* Working data *
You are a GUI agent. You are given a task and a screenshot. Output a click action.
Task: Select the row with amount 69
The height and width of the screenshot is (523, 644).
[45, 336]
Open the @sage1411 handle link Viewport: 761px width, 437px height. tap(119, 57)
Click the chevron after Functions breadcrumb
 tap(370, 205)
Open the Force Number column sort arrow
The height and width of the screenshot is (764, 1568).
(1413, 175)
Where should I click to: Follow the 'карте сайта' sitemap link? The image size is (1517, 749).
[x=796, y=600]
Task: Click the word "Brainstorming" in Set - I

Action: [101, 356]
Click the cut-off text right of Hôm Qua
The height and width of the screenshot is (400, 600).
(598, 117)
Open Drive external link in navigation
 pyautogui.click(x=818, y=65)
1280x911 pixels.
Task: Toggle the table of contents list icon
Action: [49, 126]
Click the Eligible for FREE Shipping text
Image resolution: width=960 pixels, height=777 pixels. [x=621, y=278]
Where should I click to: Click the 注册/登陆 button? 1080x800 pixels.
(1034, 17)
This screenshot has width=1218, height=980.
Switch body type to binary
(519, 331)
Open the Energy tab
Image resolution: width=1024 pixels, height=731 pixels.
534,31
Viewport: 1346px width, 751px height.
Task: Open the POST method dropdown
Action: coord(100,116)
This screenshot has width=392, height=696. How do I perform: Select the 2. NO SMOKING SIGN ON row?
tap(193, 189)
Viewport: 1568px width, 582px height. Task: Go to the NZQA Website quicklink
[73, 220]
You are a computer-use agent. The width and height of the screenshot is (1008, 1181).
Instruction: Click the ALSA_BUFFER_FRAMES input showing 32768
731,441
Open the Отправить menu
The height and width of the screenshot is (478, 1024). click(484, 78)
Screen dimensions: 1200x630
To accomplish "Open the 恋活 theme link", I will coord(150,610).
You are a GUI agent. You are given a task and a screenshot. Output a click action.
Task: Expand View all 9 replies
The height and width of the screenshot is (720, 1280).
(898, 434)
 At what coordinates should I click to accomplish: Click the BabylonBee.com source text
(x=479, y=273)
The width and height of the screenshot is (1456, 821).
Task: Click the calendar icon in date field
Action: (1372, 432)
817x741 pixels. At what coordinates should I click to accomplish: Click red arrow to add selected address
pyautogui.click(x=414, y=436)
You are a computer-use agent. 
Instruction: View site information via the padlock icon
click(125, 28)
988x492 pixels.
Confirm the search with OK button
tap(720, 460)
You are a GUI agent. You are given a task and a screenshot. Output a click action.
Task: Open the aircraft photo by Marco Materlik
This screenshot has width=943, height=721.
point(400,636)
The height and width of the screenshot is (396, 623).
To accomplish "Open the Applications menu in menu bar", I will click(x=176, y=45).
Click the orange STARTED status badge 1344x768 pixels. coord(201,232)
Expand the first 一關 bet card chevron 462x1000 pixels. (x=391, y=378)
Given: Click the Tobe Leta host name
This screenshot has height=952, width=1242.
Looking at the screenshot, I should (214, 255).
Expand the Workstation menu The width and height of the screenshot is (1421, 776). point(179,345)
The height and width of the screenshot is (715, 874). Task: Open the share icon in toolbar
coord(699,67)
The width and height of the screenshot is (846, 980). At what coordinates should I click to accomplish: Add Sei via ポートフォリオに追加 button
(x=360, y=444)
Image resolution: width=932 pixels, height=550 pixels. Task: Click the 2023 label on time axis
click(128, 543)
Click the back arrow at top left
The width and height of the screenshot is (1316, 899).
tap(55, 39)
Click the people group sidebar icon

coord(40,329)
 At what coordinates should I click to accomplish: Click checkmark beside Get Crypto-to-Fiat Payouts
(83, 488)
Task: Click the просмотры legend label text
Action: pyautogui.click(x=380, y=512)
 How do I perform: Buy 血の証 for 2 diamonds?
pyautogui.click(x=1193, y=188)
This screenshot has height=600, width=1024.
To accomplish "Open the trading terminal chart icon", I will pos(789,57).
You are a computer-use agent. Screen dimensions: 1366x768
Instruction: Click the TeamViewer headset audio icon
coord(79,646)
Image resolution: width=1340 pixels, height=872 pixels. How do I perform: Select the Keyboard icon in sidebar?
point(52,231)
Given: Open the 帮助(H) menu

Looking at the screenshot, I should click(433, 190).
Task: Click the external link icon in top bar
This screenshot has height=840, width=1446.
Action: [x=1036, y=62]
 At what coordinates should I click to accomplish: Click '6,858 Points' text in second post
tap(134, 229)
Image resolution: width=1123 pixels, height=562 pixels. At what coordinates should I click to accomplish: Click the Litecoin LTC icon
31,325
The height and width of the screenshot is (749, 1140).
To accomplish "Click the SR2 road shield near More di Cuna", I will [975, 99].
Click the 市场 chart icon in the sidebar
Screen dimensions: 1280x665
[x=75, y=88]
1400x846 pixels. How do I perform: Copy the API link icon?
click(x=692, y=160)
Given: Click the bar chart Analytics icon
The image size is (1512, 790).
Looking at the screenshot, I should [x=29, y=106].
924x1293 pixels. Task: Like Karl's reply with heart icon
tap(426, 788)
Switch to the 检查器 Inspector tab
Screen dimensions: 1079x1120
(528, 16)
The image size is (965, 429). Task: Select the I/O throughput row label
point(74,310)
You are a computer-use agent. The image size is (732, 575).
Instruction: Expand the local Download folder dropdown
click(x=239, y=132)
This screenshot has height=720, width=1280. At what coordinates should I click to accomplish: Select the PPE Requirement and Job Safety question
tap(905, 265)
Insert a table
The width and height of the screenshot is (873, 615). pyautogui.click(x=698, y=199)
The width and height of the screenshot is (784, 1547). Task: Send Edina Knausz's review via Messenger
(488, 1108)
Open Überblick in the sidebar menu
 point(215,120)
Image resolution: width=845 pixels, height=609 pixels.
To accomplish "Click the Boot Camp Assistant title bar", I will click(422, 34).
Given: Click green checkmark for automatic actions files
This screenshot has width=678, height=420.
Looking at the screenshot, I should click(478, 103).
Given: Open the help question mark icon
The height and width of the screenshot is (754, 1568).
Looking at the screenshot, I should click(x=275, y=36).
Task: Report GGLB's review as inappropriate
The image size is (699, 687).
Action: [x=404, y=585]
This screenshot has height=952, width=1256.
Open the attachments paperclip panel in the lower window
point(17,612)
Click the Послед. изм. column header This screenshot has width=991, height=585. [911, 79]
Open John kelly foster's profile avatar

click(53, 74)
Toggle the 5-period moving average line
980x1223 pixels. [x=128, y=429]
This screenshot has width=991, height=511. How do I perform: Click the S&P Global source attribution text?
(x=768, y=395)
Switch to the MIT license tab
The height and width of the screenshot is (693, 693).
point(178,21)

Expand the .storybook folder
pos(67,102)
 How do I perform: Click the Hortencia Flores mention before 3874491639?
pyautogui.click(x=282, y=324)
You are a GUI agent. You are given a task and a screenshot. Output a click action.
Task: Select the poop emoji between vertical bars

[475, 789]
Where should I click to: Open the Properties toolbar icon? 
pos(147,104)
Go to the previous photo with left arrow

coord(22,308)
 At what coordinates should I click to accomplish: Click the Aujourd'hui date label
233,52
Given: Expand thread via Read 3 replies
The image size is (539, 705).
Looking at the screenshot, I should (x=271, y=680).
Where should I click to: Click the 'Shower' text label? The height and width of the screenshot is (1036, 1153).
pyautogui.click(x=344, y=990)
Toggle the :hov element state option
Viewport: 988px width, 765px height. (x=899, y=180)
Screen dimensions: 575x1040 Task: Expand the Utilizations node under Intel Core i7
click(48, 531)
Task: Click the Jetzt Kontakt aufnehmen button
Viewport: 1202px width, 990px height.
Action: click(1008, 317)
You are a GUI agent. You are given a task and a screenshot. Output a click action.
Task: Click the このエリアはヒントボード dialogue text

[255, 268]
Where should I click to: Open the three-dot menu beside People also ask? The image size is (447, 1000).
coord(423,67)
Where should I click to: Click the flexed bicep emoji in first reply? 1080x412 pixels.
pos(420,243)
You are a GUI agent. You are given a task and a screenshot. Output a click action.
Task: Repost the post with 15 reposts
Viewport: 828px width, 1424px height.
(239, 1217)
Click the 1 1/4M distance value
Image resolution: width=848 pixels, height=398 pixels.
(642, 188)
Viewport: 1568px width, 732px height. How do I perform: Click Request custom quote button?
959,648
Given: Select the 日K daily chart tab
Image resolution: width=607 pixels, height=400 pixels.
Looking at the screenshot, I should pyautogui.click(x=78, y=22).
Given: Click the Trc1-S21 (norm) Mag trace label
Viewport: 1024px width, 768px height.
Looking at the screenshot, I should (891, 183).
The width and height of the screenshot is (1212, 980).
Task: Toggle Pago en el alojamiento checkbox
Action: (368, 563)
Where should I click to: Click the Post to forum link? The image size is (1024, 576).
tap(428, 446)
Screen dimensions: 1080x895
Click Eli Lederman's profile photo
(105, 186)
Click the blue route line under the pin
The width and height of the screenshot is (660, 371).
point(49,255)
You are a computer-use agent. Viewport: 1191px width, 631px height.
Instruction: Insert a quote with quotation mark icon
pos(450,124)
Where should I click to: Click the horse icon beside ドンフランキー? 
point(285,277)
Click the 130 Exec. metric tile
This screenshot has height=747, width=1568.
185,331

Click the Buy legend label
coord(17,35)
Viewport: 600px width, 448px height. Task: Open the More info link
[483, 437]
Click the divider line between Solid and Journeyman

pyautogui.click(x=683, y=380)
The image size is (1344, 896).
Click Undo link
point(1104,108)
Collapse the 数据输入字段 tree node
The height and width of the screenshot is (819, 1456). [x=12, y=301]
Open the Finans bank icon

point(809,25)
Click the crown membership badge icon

* Brief *
Search the data above for the word "will", then gather each line in which it appears.

* Exercise result *
To accomplish "Open the 恋活 theme link", I will coord(150,610).
To accomplish "Open the Applications menu in menu bar", I will click(x=176, y=45).
To accomplish "Open the trading terminal chart icon", I will pos(789,57).
To accomplish "Click the SR2 road shield near More di Cuna", I will [975, 99].
To accomplish "Click the Boot Camp Assistant title bar", I will click(422, 34).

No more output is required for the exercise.